ABOUT THIS EXERCISE: Go through the records below line by line, counting those that contain the word "will"; answer with the count only.

(Extracted records)
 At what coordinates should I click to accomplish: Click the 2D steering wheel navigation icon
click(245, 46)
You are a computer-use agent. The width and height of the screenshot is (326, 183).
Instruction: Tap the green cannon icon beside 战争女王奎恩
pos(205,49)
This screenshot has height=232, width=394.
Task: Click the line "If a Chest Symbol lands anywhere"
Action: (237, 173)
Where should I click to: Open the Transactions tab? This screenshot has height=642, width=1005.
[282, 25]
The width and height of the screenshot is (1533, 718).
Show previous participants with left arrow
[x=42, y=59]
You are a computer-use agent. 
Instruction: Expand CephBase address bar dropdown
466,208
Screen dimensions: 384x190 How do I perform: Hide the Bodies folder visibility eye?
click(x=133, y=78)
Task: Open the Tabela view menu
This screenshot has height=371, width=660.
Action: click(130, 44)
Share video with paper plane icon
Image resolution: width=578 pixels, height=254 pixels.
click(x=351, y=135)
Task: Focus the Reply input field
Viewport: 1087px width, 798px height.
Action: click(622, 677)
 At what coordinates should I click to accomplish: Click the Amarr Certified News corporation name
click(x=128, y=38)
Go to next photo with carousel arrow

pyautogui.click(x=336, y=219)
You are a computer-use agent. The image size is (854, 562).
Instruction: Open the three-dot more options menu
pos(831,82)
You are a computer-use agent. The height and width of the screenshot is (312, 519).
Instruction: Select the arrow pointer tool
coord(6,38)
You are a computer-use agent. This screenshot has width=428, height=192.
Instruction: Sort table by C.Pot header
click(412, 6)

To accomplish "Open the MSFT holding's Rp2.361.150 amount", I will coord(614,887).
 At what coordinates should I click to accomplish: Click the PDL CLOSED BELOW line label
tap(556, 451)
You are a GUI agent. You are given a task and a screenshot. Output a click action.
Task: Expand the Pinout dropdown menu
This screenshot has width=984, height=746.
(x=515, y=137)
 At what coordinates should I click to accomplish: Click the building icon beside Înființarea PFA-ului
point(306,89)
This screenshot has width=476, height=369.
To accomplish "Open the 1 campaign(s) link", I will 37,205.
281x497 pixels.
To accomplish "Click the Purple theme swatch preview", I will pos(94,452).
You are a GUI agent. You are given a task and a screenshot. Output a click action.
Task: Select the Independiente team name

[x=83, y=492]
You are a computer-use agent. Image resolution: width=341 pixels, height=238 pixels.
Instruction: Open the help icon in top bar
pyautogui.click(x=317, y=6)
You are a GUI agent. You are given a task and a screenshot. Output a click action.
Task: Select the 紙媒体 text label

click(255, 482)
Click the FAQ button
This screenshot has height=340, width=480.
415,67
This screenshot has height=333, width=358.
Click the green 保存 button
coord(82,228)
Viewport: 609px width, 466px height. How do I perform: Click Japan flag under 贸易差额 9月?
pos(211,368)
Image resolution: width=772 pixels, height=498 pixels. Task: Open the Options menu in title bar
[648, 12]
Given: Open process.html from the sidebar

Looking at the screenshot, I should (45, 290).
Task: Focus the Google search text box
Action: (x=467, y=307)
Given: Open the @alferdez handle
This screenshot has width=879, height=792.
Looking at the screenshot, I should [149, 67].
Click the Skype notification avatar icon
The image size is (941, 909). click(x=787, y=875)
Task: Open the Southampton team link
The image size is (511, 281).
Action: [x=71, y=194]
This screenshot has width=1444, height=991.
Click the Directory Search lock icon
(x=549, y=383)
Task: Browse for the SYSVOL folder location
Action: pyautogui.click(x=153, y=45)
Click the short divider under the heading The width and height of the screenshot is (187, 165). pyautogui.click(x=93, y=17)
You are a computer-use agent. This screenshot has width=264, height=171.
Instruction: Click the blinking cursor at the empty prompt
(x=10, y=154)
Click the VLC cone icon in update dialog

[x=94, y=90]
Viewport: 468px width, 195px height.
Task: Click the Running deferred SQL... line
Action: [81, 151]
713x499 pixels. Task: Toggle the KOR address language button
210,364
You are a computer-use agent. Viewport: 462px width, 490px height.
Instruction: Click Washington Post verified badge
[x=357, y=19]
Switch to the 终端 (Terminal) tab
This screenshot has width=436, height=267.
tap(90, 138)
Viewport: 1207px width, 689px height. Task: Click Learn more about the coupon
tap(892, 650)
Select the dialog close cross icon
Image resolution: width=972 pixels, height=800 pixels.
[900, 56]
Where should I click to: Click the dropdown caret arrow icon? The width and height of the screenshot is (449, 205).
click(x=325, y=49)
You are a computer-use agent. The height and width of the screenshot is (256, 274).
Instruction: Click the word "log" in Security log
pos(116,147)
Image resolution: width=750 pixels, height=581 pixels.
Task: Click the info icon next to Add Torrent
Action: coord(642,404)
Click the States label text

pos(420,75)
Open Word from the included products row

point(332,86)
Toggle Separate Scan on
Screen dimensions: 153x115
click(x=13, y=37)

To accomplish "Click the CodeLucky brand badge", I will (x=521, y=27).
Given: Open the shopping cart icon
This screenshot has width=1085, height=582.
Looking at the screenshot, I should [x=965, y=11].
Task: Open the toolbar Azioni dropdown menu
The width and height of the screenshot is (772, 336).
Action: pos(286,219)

SOLUTION: 4